Entah mengapa Regan merasa tak suka dengan Satya begitupun sebaliknya. Regan tak lagi menanggapi, pria itu masuk ke dalam begitu saja sambil mendorong bahu Satya agar pria itu menyingkir. Satya cukup bisa menahan diri dan menutup pintu tersebut.
“Hai, katanya kamu sakit. Aku bawa makanan untuk kamu,” kata Regan sambil duduk di samping Aletta dan meletakkan bungkusan dibawanya di atas meja.
“Tahu dari mana?” tanya Aletta sarkas.
“Tadi aku ke butik kamu, kata mereka kamu nggak datang karena lagi sakit. Makanya aku langsung aja datang ke sini karena khawatir sama kamu. Tadinya aku mau ajak kamu makan malam di luar,” kata Regan membuat Aletta menghela napasnya kasar. Satya juga ada di sana berdiri tak jauh dari mereka.
“Melihatmu di sini semakin membuat kepalaku sakit,” ucap Aletta dengan sarkas. Namun Regan mengabaikan hal itu dan membuka bungkusan tersebut.
“Aku bawa makanan jepang untuk kamu, makanan ini lebih enak dan mahal dibandingkan makanan kamu itu. Jadi aku bawa sushi, aku juga baw—“
“Nona Aletta nggak suka sama makanan mentah. Apa lagi makanan Jepang, hanya ramen aja yang nona Aletta bisa makan untuk makanan Jepang,” kata Satya membuat Aletta langsung saja menatap Satya bingung.
“Kenapa lo yang ja—“
“Bukan begitu nona Aletta? Makanan mentah tidak baik untuk kesehatan, nona pernah bilang nggak suka sama makanan yang mentah. Apa saya salah?” tanya Satya sambil menatap Aletta penuh arti. Kini Aletta paham dengan arah pembicaraan Satya. Pria itu sangat menekankan dengan makanan mentah yang tak baik untuk kesehatan, semua itu ada pada kandungan yang berada di dalam rahimnya saat ini.
“Iya, gue nggak makan makanan mentah. Lebih baik gue makan ini aja, lo aja yang makan semuanya,” jawab Aletta ketus dan melanjutkan makanannya.

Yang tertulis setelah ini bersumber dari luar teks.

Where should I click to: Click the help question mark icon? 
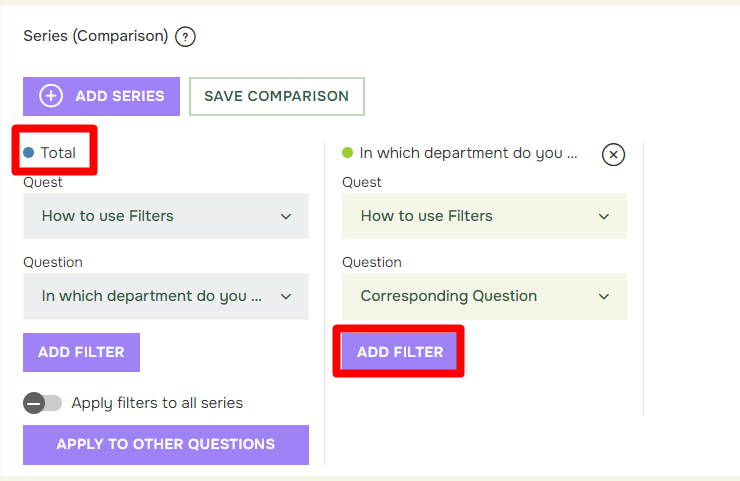click(185, 37)

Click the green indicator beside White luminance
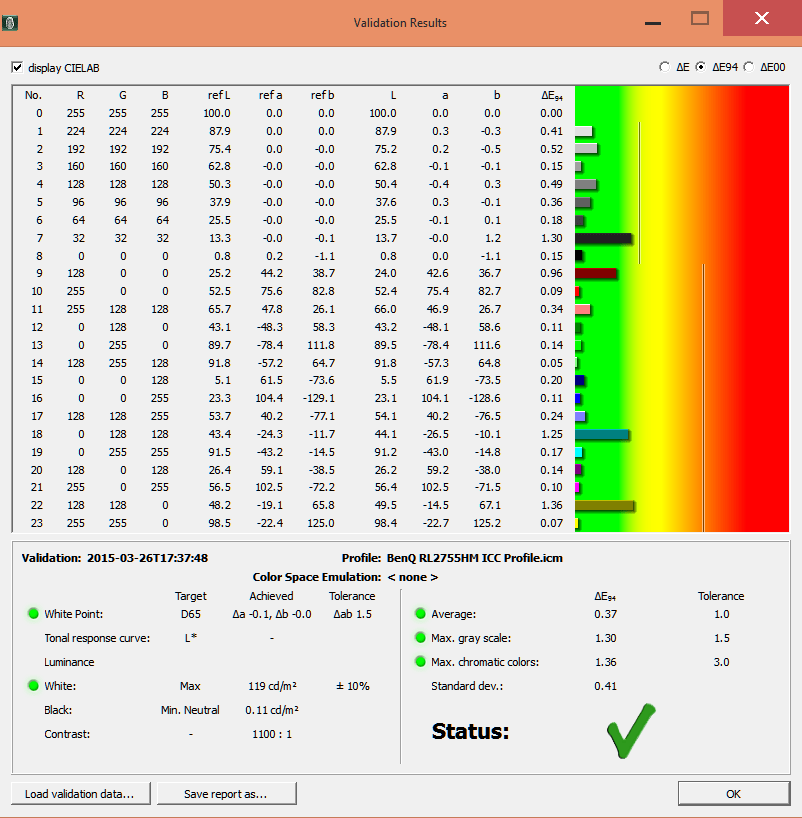click(34, 686)
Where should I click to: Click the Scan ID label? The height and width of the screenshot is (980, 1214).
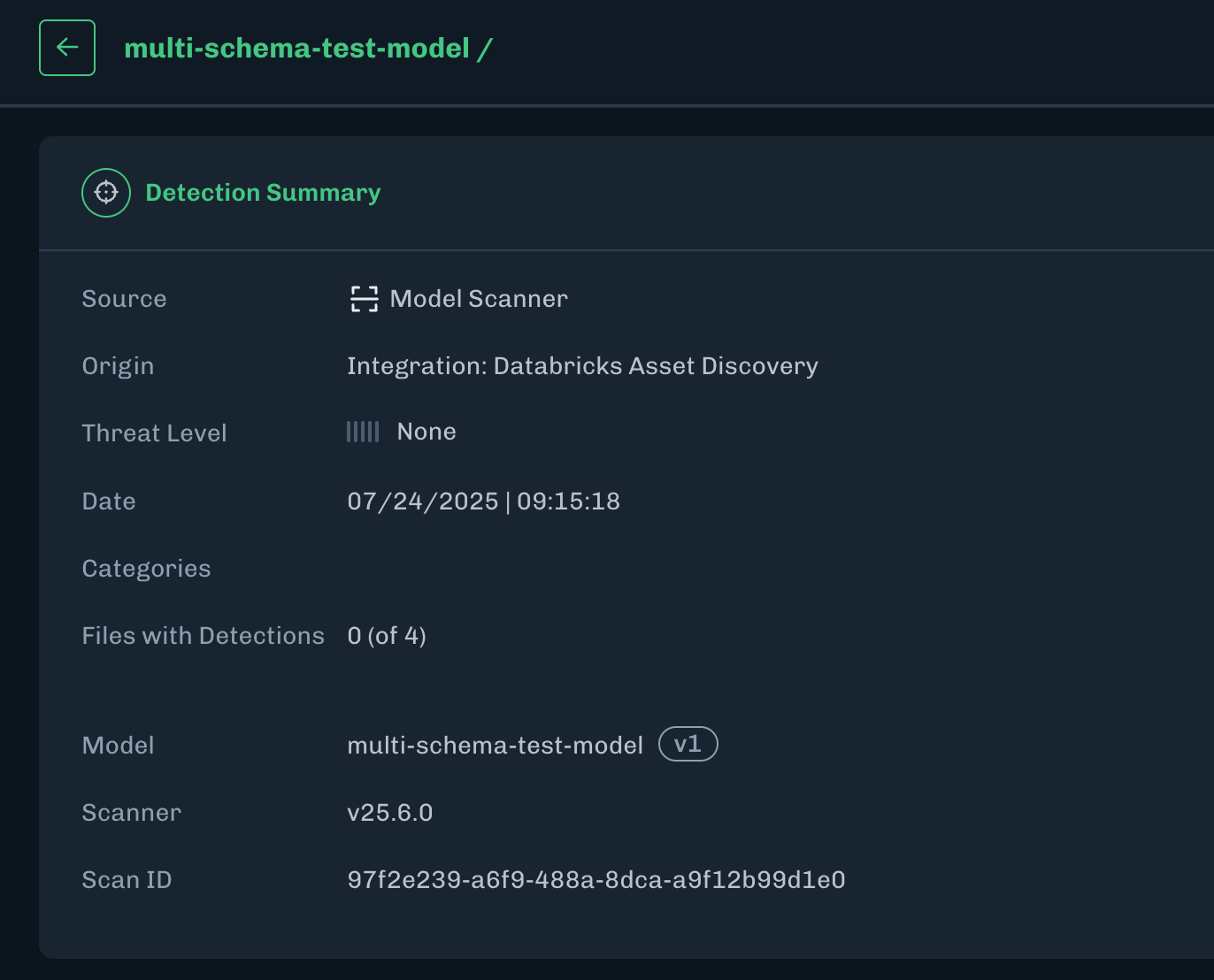coord(127,880)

“Aku pikir kamu suka makanya aku beli banyak ternyata aku salah, maaf ya kalau aku belum tahu apa-apa tentang kamu,” kata Regan dengan sedih. “Yaudah gapapa, aku aja yang makan. Kamu sakit apa?” tanya Regan hendak memegang kening Aletta. Namun wanita itu langsung saja menghindar membuat pria itu menarik tangannya kembali. “Maaf,” cicit Regan pelan.
“Lebih baik lo pulang aja, gue mau istirahat,” kata Aletta sambil bangkit berdiri. “Satya bereskan mejanya, antar dia pulang sampai depan. Saya mau istirahat,” kata Aletta dan Satya menganggukkan kepalanya. Sebelum Aletta pergi, Regan bangkit berdiri dan menahan pergelangan tangan Aletta.

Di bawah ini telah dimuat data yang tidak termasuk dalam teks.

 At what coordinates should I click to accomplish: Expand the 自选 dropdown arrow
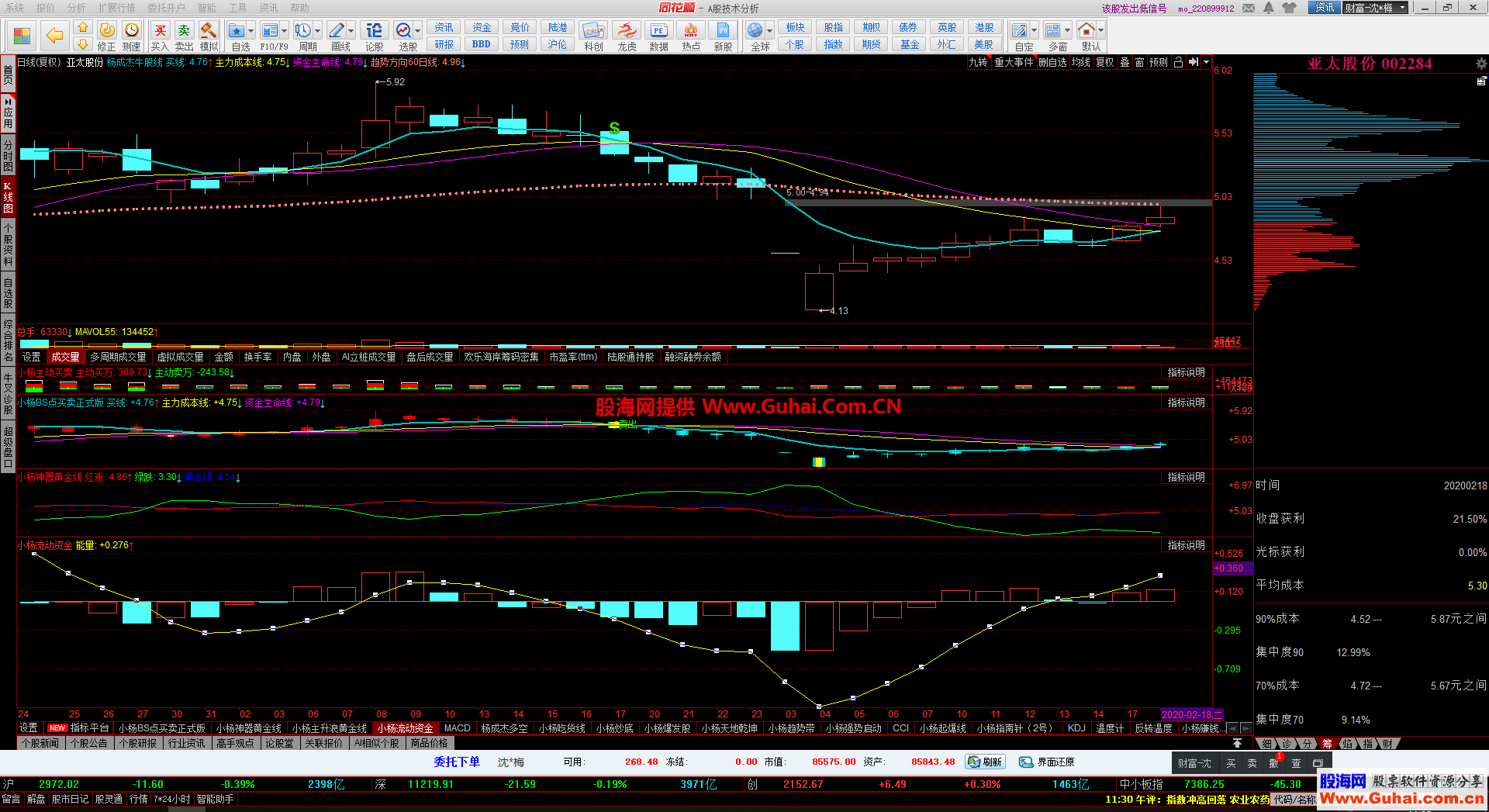(250, 31)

“Aku tahu kamu sedang menghindar dan belum terbiasa dengan aku, tapi sebentar lagi kita akan menikah. Kamu harus mulai belajar dan terbiasa dengan kehadiranku, aku benar-benar khawatir saat kamu sakit makanya langsung datang ke sini setelah dari kantor. Maaf kalau buat kamu nggak nyaman, selamat istirahat. Semoga sakit kamu segera pulih dan nggak akan menghambat pernikahan kita, aku akan berusaha belajar untuk mengenal kamu supaya aku benar-benar paham tentang kamu,” tegas Regan sambil tersenyum. Setelah mengatakan itu Regan melepaskan tangan Aletta dan membiarkan wanita itu pergi.
“Makan saja makanannya, kalau nggak mau lo bisa buang. Jangan mencuri kesempatan di dalam kesempitan, setelah menikah lo nggak perlu jaga Aletta sampai seperti ini. Karena akan ada gue suaminya yang akan jaga dia, sebentar lagi lo akan dipindahkan,” tegas Regan pada Satya.
“Coba saja kalau bisa,” jawab Satya dengan berani sambil tersenyum mengejek membuat Regan terkejut dengan sikap Satya yang menurutnya terlalu berani itu.
Satya masuk ke dalam kamarnya dan meninggalkan Regan sendirian, tangan pria itu terkepal. Dari awal Regan benar-benar tak suka melihat Satya. Kini ia semakin tak suka melihat pria itu terus berada di dekat Aletta dan menghalanginya.